Thursday, October 27, 2011

Speeding up JSON encoding in PyPy

Hi

Recently I spent a bit of effort into speeding up JSON in PyPy. I started with writing a benchmark, which is admittedly not a very good one, but it's better than nothing (suggestions on how to improve it are welcome!).

For this particular benchmark, the numbers are as follow. Note that CPython by default uses the optimized C extension, while PyPy uses the pure Python one. PyPy trunk contains another pure Python version which has been optimized specifically for the PyPy JIT. Detailed optimizations are described later in this post.

The number reported is the time taken for the third run, when things are warmed up. Full session here.

CPython 2.6 22s
CPython 2.7 3.7s
CPython 2.7 no C extension 44s
PyPy 1.5 34s
PyPy 1.6 22s
PyPy trunk 3.3s

Lessons learned:

Expectations are high

A lot of performance critical stuff in Python world is already written in a hand optimized C. Writing C (especially when you interface with CPython C API) is ugly and takes significant effort. This approach does not scale well when there is a lot of code to be written or when there is a very tight coupling between the part to be rewritten and the rest of the code. Still, people would expect PyPy to be better at "tasks" and not precisely at running equivalent code, hence a comparison between the C extension and the pure python version is sound. Fortunately it's possible to outperform the C extension, but requires a bit of effort on the programmer side as well.

Often interface between the C and Python part is ugly

This is very clear if you look at json module as implemented in CPython's standard library. Not everything is in C (it would probably be just too much effort) and the interface to what is in C is guided via profiling not by what kind of interface makes sense. This especially is evident comparing CPython 2.6 to 2.7. Just adapting the code to an interface with C made the Python version slower. Removing this clutter improves the readability a lot and improves PyPy's version a bit, although I don't have hard numbers.

JitViewer is crucial

In case you're fighting with PyPy's performance, jitviewer is worth a shot. While it's not completely trivial to understand what's going on, it'll definitely show you what kind of loops got compiled and how.

No nice and fast way to build strings in Python

PyPy has a custom thing called __pypy__.builders.StringBuilder. It has a few a features that make it much easier to optimize than other ways like str.join() or cStringIO.

  • You can specify the start size, which helps a lot if you can even provide a rough estimate on the size of the string (less copying)
  • Only append and build are allowed. While the string is being built you can't seek or do anything else. After it's built you can never append any more.
  • Unicode version available as well as __pypy__.builders.UnicodeBuilder.
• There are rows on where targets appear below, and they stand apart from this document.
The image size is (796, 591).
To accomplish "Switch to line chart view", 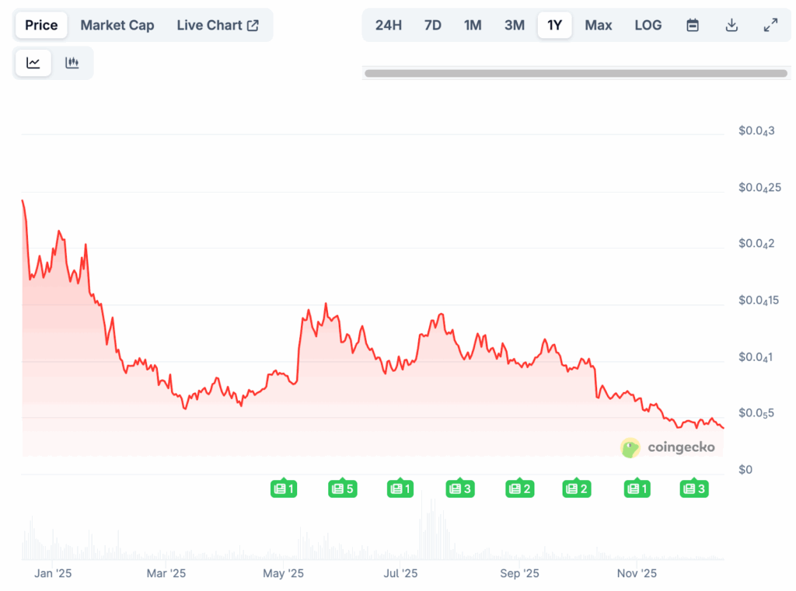I will coord(33,63).
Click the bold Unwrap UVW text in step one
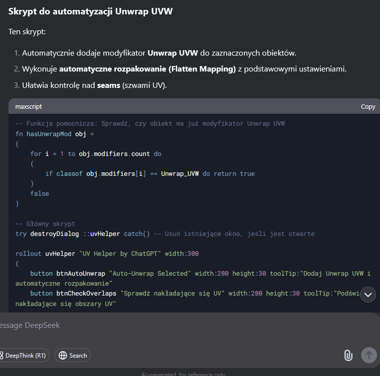 point(172,53)
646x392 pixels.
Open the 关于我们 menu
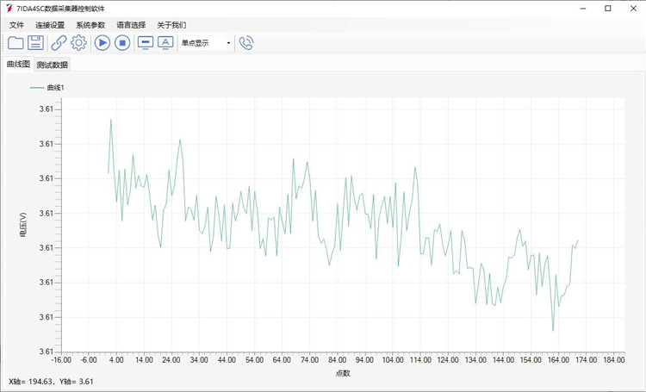click(x=171, y=25)
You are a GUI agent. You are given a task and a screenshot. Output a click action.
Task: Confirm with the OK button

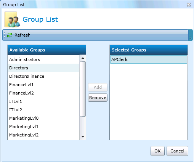pos(157,151)
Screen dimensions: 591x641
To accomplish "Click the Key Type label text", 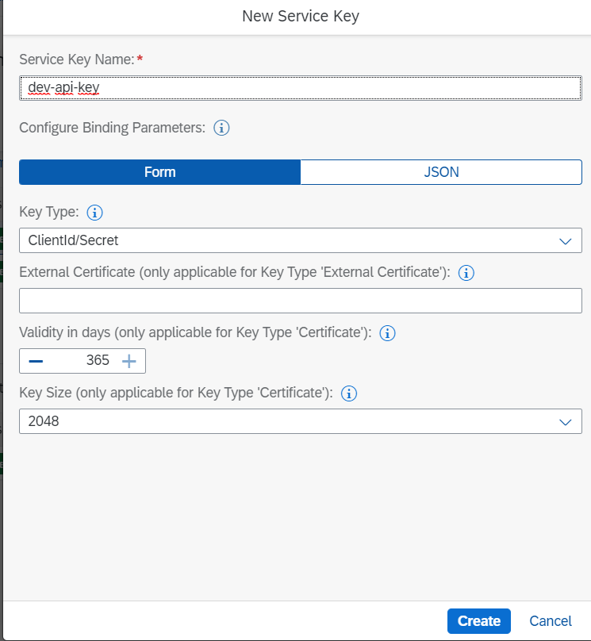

Method calls are ok, immutable globals are ok

PyPy's JIT seems to be good enough for at least the simple cases. Calling methods for common infrastructure or loading globals (instead of rebinding as locals) is fast enough and improves code readability.
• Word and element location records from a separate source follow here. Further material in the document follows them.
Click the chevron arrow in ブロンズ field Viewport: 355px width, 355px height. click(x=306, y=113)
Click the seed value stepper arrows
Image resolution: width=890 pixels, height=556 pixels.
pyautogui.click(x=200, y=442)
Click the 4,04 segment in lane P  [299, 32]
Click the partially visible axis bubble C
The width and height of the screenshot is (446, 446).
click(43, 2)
String copying is expensive

Edit: see the comment at the end

If you use re.sub, the current implementation will always create a copy of the string even if there was no match to replace. If you know your regexp is simple, first try to check if there is anything to replace. This is a pretty hard optimization to do automatically -- simply matching the regular expression can be too costly for it to make sense. In our particular example however, the regexp is really simple, checking ranges of characters. It also seems that this is by far the fastest way to escape characters as of now.
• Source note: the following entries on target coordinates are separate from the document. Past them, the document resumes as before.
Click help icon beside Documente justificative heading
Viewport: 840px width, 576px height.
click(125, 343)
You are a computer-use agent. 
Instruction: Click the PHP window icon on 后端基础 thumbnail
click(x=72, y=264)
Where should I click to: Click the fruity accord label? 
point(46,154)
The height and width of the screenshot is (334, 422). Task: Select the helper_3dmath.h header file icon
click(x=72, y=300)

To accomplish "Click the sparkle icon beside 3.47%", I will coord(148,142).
Generators are slower than they should be

I changed the entire thing to simply call builder.append instead of yielding to the main loop where it would be gathered. This is kind of a PyPy bug that using generators extensively is slower, but a bit hard to fix. Especially in cases where there is relatively little data being passed around (few bytes), it makes sense to gather it first. If I were to implement an efficient version of iterencode, I would probably handle chunks of predetermined size, about 1000 bytes instead of yielding data every few bytes.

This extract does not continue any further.